Fiat Owner Exor Sells SGS Stake to GBL for $2.6 Billion
Exor SpA (EXO), the Agnelli family holding company which controls Fiat SpA (F), sold a stake in SGS SA (SGSN) for 2 billion euros ($2.6 billion), freeing up resources ahead of the Italian automaker’s planned combination with Chrysler Group LLC.
Exor, which will post a capital gain of 1.53 billion euros from the sale of its 15 percent holding in the Swiss product-inspection provider to Groupe Bruxelles Lambert SA (GBLB), will use the money to pursue “new investment opportunities,” the company said in a statement today.
Chairman John Elkann said last week that Exor has enough funds to invest in Fiat and Chrysler when they combine. One option being explored is to create a company in the U.S., merge Fiat and Chrysler into it and issue shares in the new entity, a person familiar with the matter said last week.

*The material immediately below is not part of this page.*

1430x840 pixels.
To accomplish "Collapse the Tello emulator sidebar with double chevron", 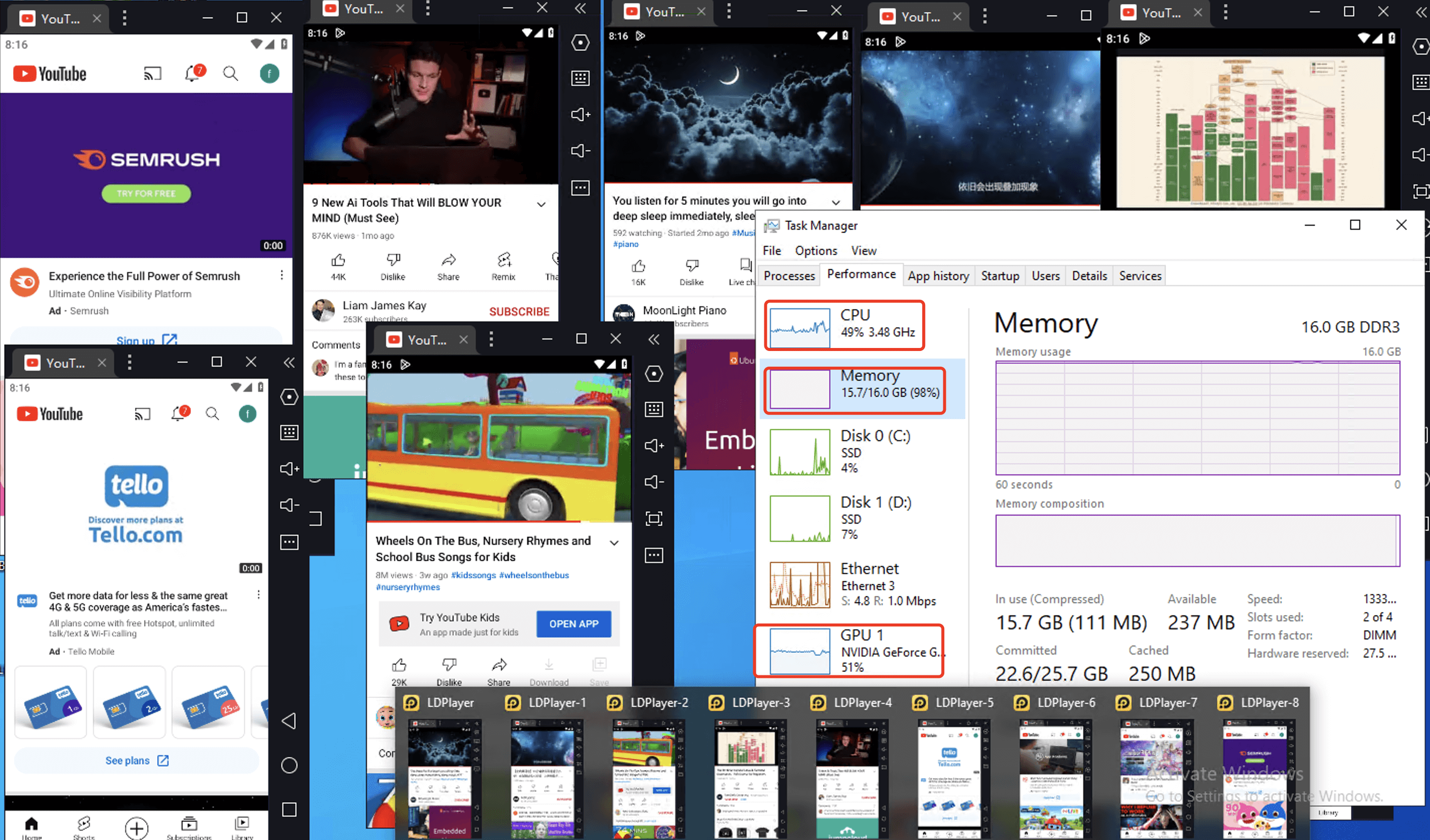I will point(289,363).
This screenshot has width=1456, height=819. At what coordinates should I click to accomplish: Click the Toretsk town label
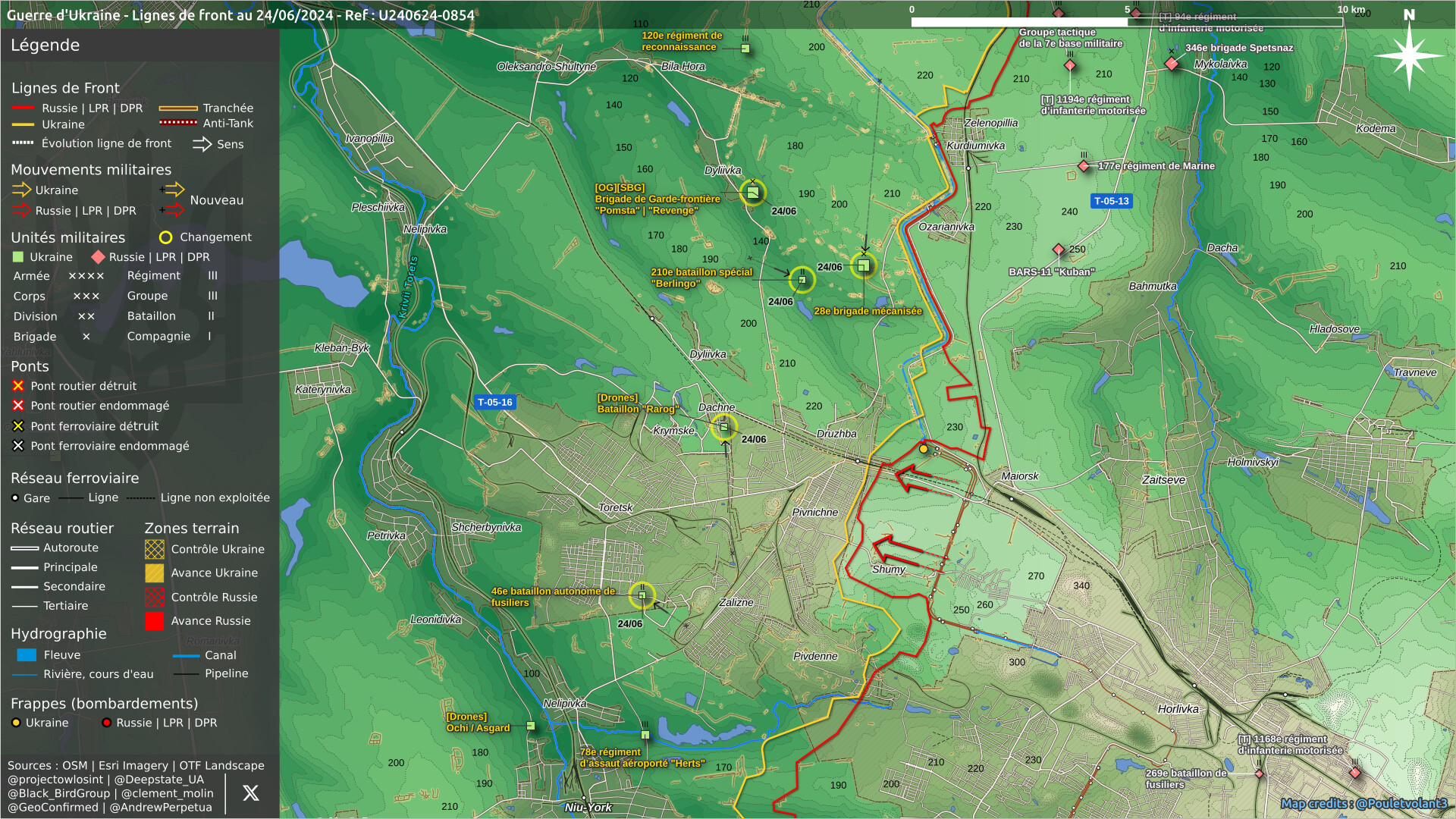click(615, 507)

“We clearly see a connection between the sale of the SGS stake and the hypothesized capital increase of Fiat-Chrysler,” Gabriele Gambarova, an analyst at Banca Akros in Milan wrote in a note to clients today. The sale “suggests the Fiat-Chrysler capital increase might be much bigger than the 3 billion euros to 4 billion euros previously estimated.”
Exor gained 33 cents, or 1.3 percent, to 24.94 euros in Milan. SGS rose 1.1 percent in Zurich, giving the company a market value of 17.1 billion Swiss francs ($18 billion). GBL declined 1.1 percent in Brussels. Fiat climbed 3.3 percent.
Elkann said last week that Exor has “firepower” of about 1.6 billion euros for new investments, including cash and additional borrowing capacity.
“It’s very premature to say how the Fiat-Chrysler transaction will happen and what it would will entail in terms of requirements,” Elkann said on a conference call with analysts May 30. “What is sure is that we do think that if the right opportunity comes, we want to have the resources to be able to invest in it.”
Fiat is in talks for as much as $10 billion in financing from a pool of banks to buy the Chrysler stake it doesn’t already own and refinance the two automakers’ debt, people familiar with the matter said last week.
The banks are discussing loaning Fiat the money to purchase the 41.5 percent of the U.S. carmaker held by the United Auto Workers’ retiree health-care trust, said the people.
A merger is a key step in efforts by Sergio Marchionne, who runs both carmakers, to create a manufacturer with the scale to compete with industry leaders Toyota Motor Corp. (7203), General Motors Co. (GM) and Volkswagen AG. (VOW)
The Italian carmaker plans a two-step transaction, first buying the trust’s stake, and later refinancing the debt of both manufacturers at lower interest rates, the people said. Fiat may pay as much as $3.5 billion for the rest of Chrysler, UBS AG estimates. The two carmakers had 7.1 billion euros of net industrial debt combined at the end of March.
Marchionne is considering moving Fiat’s headquarters to the U.S. from Italy after the merger as the main revenue and profit sources shift to North America, three people familiar with the matter said last month. Chrysler said today that U.S. deliveries in May increased by 11 percent to 166,596 cars and light trucks, the 38th straight monthly gain.
No final decision on the headquarters has been made and other options are being examined, the people said. Fiat said the headquarters issue is not on its agenda at the moment. Marchionne said in April that he favored a primary listing in New York for the company. The merged company will have both Fiat and Chrysler in its name, Elkann said last week.
SGS will benefit from Marchionne’s “ongoing engagement” as chairman, Elkann said in the statement. Marchionne, 60, was CEO of the Geneva-based company from January 2002 until he took the top spot at Fiat in mid-2004.
Exor was the biggest investor in SGS. GBL Verwaltung, a unit of GBL, last month sold a 1.1 billion-euro stake in GDF Suez SA (GSZ), Europe’s largest utility by market value.
“We have been privileged to have been able to support SGS throughout these past 13 years,” Elkann said in today’s statement. “We are confident the company will continue to develop.”